I try to laugh but cry instead;

patiently wait to hear the words you've never said.”



…playing on the speaker overhead, I’m out the door… soaking wet and terrified… just to go crank up the radio in my car and hear Hurricane by Kanye West playing…



“Finally free, found the God in me… and I want you to see, I can walk on water. Thousand miles from shore, I can float on the water. Father, hold me close, don't let me drown. I know you won't.”

…quite an earful, mind you. But you see, that’s my predicament… allowing you to “Hit me …Baby One More Time” for no good reason when I could ride you like a Mandalorian Mythosaur and become the lanternfly of your nightmares. These are my personality changes following the heart transplant. Oh, the dichotomy.

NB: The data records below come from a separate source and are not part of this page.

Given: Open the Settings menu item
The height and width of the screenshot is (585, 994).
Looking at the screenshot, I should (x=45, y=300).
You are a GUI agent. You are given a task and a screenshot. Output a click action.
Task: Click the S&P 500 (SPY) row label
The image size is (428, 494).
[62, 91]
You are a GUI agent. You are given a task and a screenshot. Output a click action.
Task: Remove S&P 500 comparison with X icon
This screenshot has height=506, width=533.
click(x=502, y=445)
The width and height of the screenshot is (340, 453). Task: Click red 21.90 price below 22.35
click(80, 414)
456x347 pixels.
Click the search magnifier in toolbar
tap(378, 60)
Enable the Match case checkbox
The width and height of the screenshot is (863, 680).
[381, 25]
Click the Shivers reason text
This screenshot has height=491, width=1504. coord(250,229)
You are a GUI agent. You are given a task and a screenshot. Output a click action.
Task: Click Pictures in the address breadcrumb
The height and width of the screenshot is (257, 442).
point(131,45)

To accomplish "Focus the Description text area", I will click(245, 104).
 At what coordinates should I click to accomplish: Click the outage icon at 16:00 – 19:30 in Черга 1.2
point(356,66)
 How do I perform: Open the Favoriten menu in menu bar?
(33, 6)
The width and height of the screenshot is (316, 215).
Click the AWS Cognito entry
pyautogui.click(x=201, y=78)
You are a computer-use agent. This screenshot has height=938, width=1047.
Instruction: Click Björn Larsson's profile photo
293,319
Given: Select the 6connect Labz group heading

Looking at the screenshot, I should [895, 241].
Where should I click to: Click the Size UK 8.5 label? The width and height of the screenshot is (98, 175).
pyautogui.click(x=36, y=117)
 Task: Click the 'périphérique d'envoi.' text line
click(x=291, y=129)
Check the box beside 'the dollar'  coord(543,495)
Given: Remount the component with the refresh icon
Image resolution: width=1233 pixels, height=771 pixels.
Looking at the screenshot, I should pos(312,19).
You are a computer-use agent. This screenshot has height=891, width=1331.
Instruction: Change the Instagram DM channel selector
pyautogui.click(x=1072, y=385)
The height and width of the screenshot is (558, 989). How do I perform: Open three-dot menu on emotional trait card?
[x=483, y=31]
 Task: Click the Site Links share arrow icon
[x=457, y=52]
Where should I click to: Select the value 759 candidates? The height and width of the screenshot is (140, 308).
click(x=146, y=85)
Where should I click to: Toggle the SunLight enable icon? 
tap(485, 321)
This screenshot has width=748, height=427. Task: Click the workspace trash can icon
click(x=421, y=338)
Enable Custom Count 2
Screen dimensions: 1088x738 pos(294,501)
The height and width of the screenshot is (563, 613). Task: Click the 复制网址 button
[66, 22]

Malkovich Malkovich Malkovich Malkovich Malkovich

Besides, I thought you were into Emilee Flood… I’m not Emilee Flood or Rapture Blondie. I’m not Kristi Yamaguchi either.


My mind flashes back to Hurricane Delta, the Covid Delta variant, and now… now that I’m here, hit hard and infected after an initial swerve, here in the safeway with a text on my phone popping up from you.. with the code.. for access to the Delta Collection in the Library of Congress… I don’t know what in God’s name to do with it. I’m not who you want! WHAT DO YOU WANT FROM ME? #IAMYETTI …I’m a parasocial interaction that you should have an Oculus Quest 2 for. I’m not the love of your life. So, I suppose… spank me hard. Make it hurt. Get it out. Because, the woman you loved left you. Let me take your pain away. I’m not going anywhere. It’s “A Good Day to Die” for a Quantum Revelation in this Logic-Defying Double-Slit Experiment of a fucked up parallel universe.

One last question, do you know carnie folk or Coober Pedy?

1875, the year the talisman of the 9 universe representing “Mind”, “Body”, and “Soul” became up for grabs. I’m in Room 237, at golden angle 137, and sitting at the seventh power of two. Hurry Yheti, it burns. I want to see the Noetic Sunrise. You can go back with your venture capital things you call friends, your fizzy water co2 machines, and the smart mushrooms you picked from my yard. Take it slowly, this blog is dangerous!


Yetti or Yheti; the difference is “th” so is it a thought or is it Thoth? This little light of mine, I’m gonna let it shine… even with a red behind.